Q. When I told someone I was growing in a sand+sawdust mix, he said that the sawdust will decompose with time, leaving me with only sand. I recall reading on your website that the planting mediums do not require to be replaced. What is your experience with this?
A. Organic materials will, indeed, decompose over time. They do not disapear altogether, but you will need to supplement them occasionally. Sawdust is slower to decompose, and thus is useful for a longer time than peatmoss. And perlite – if you can get it inexpensively – lasts a very long time. Coconut husks also hold up well, but rice hulls decompose rather fast.
Dr. Mittleider has had the same Grow-Boxes in his backyard garden for over 25 years, and never totally replaced the materials, to my knowledge. He has supplemented regularly, however.
When we say the materials don’t need to be replaced, we mean that so long as there is no disease present, you can continue to use them – supplementing as necessary to keep the box full of soil mix.
Also, in a tropical country, organic materials will decompose faster than they do in colder climates, because not much decomposition happens when materials are frozen during the 4-6 months of winter.
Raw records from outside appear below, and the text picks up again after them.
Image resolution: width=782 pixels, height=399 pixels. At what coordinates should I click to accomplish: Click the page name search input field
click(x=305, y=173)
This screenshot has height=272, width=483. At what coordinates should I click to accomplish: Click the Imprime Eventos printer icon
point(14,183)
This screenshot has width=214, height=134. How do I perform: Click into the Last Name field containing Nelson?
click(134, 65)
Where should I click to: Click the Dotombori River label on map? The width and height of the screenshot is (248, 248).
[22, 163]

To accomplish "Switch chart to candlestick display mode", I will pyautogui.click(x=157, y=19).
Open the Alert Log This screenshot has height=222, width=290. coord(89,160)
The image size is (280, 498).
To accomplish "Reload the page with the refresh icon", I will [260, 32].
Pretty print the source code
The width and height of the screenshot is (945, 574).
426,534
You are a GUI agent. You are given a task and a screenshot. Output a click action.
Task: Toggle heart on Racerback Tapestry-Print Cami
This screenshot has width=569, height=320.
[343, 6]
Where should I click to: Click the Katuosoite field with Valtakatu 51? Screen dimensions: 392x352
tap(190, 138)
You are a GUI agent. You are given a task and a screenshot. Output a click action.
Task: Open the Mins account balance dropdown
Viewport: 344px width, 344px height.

Q. I want to grow the healthiest vegetables possible. Isn’t organic gardening healthier than the Mittleider Method – tell me the truth!
A. This is a very good question and it deserves a straight answer. I will therefore tell you some very important things about plant nutrition. First of all, plants receive nutrition only as water- soluble mineral compounds, through their roots. When we put compost or manure, etc. into the soil, the organic material must first decompose, and the nutrient compounds must revert to water-soluble minerals before the next generation of plants can use them. This takes time, and sometimes as much as half of the nutrients are lost in the process.
Secondly, there is no difference between organic, mineral, and chemical nutrients. Everything in this world is a chemical!! To the chemist everything in the soil is called chemicals, to a geologist they are called minerals, and to an organic enthusiast they are called organics, but they are the same substances. To quote J. I. Rodale, “we organic gardeners have let our enthusiasm run away with us. We have said that the nitrogen which is in organic matter is different (and thus somehow better) from nitrogen in a commercial fertilizer. But this is not so.” And “actually there is no difference between the nitrogen in a chemical fertilizer and the nitrogen in a leaf.” (Organic Gardening)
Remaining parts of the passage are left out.